> [Task input]
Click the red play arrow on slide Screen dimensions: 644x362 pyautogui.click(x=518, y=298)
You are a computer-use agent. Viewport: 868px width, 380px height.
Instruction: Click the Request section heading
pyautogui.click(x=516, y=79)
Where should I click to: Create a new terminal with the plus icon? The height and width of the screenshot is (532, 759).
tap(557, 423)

* * *

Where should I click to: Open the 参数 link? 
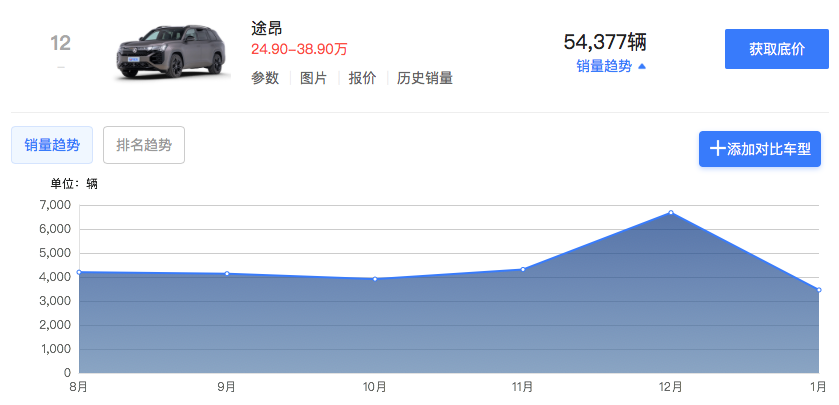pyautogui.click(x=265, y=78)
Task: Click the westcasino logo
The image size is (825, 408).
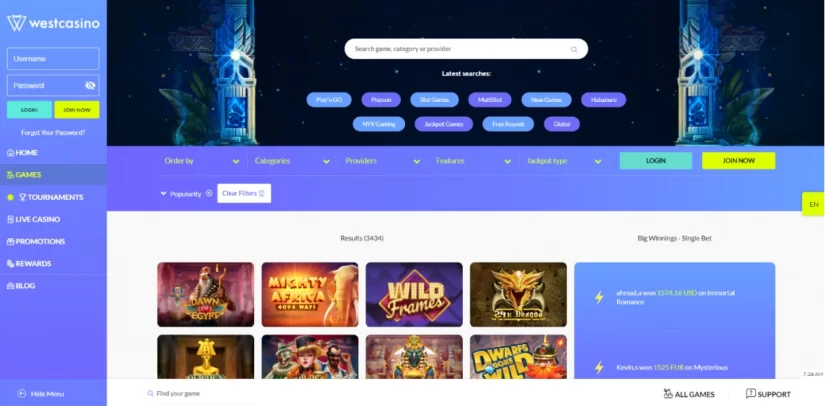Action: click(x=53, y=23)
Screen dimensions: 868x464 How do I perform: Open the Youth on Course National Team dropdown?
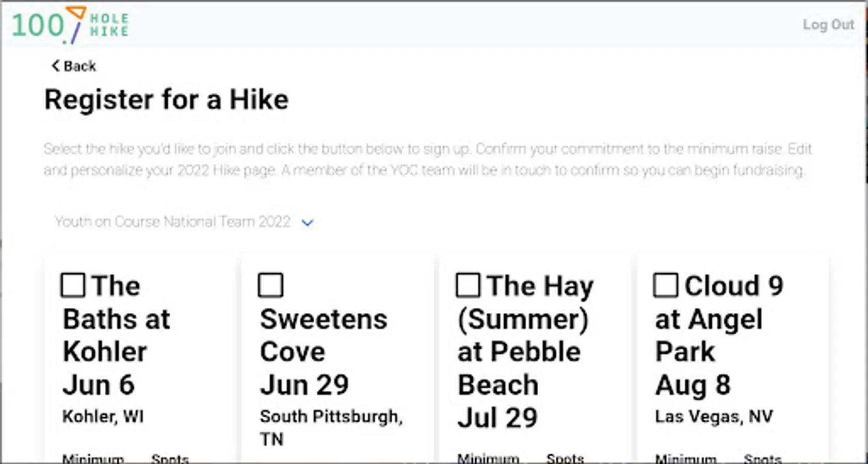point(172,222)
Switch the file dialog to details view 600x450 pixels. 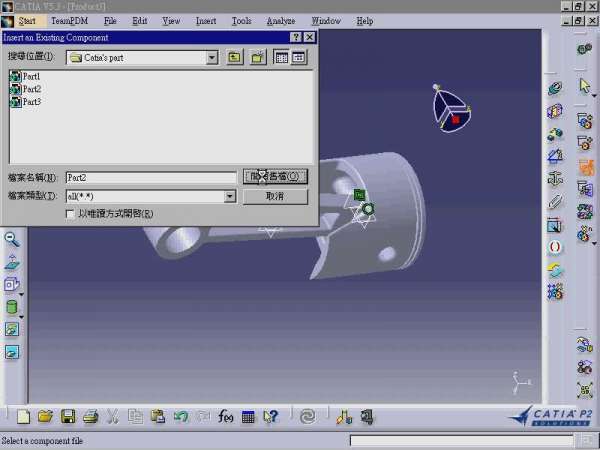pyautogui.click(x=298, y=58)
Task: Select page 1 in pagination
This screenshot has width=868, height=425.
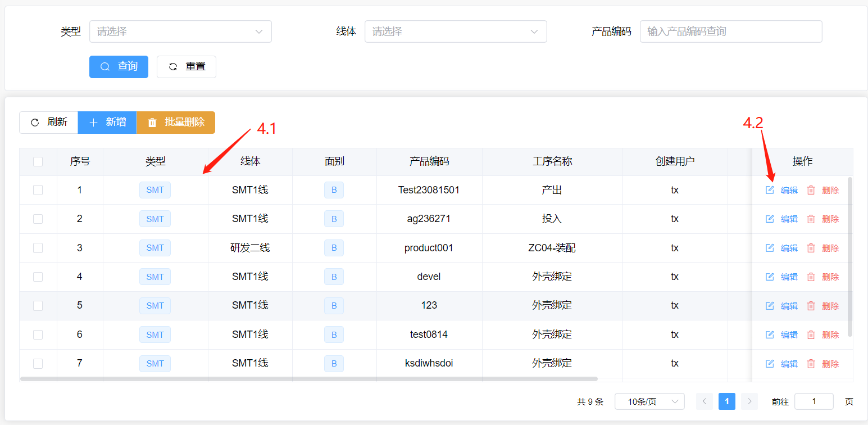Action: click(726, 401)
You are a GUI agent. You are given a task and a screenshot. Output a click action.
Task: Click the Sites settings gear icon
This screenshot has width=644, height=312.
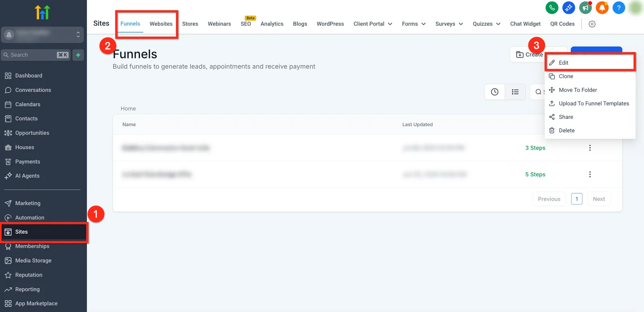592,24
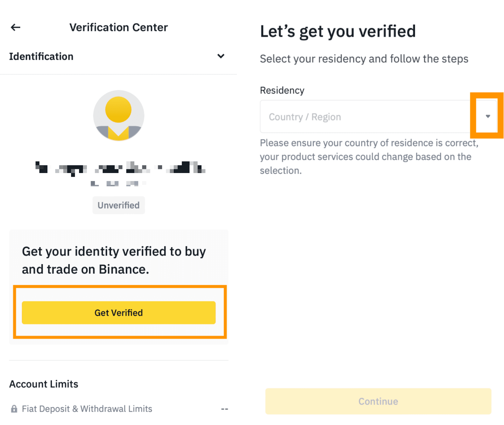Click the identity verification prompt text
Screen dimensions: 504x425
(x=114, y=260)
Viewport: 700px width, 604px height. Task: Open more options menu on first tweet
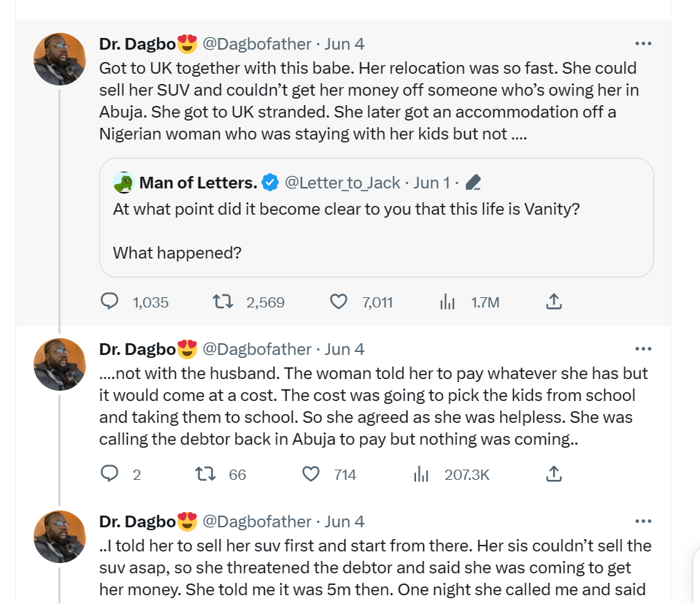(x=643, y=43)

...

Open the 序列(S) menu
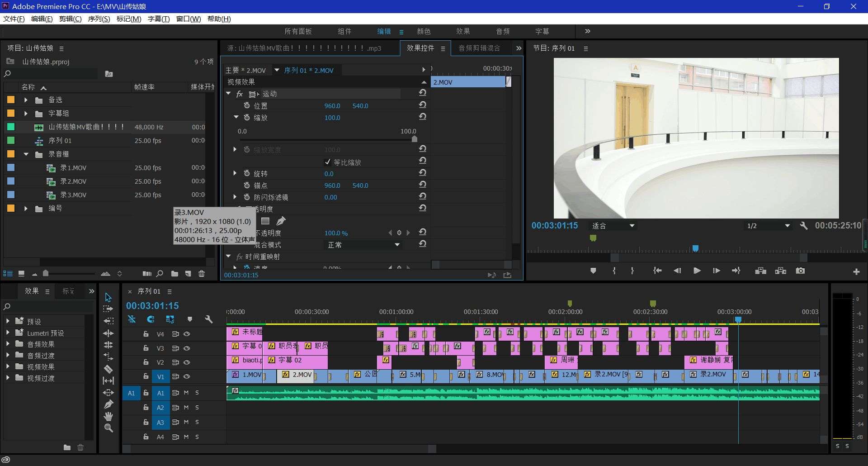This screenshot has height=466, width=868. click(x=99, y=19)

> [What this task involves]
Find the word "agent" in the entries. Copy each line that holds it.

> [Response box]
You are a computer-use agent. Viewport: 868px width, 380px height.
You are a GUI agent. You are given a task and a screenshot. Output a click action.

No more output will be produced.